• JOB:
Print the entries below without any changes, starting at the line that contains "Select the Warhead" and continuing through the last line of the entries, including both ends.

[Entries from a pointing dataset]
## Begin

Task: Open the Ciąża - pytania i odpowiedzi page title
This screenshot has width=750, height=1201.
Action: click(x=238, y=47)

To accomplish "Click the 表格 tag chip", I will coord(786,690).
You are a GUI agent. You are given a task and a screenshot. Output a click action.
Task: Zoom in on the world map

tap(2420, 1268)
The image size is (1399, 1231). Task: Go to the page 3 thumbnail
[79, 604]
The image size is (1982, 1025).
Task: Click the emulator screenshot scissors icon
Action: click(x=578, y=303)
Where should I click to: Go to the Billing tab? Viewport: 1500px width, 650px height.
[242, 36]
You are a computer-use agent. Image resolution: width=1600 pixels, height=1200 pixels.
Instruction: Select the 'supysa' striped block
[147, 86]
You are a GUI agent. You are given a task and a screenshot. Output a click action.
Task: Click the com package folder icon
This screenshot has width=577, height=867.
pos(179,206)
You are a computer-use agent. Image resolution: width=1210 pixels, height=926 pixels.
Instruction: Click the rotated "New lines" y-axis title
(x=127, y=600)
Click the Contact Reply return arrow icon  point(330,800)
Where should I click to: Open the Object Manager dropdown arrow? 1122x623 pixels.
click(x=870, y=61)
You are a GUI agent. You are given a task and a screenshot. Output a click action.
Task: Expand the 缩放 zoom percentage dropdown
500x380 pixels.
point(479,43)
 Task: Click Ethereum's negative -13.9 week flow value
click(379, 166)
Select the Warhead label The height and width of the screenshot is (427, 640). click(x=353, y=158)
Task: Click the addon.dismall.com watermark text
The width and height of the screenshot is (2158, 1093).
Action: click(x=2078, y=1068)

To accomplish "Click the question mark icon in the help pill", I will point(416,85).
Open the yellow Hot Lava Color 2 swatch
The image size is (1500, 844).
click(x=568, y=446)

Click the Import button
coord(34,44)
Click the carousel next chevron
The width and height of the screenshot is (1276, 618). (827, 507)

## End

• IN RESPONSE:
Select the Warhead label The height and width of the screenshot is (427, 640). click(x=353, y=158)
Task: Click the addon.dismall.com watermark text
The width and height of the screenshot is (2158, 1093).
Action: click(x=2078, y=1068)

To accomplish "Click the question mark icon in the help pill", I will point(416,85).
Open the yellow Hot Lava Color 2 swatch
The image size is (1500, 844).
click(x=568, y=446)

Click the Import button
coord(34,44)
Click the carousel next chevron
The width and height of the screenshot is (1276, 618). (827, 507)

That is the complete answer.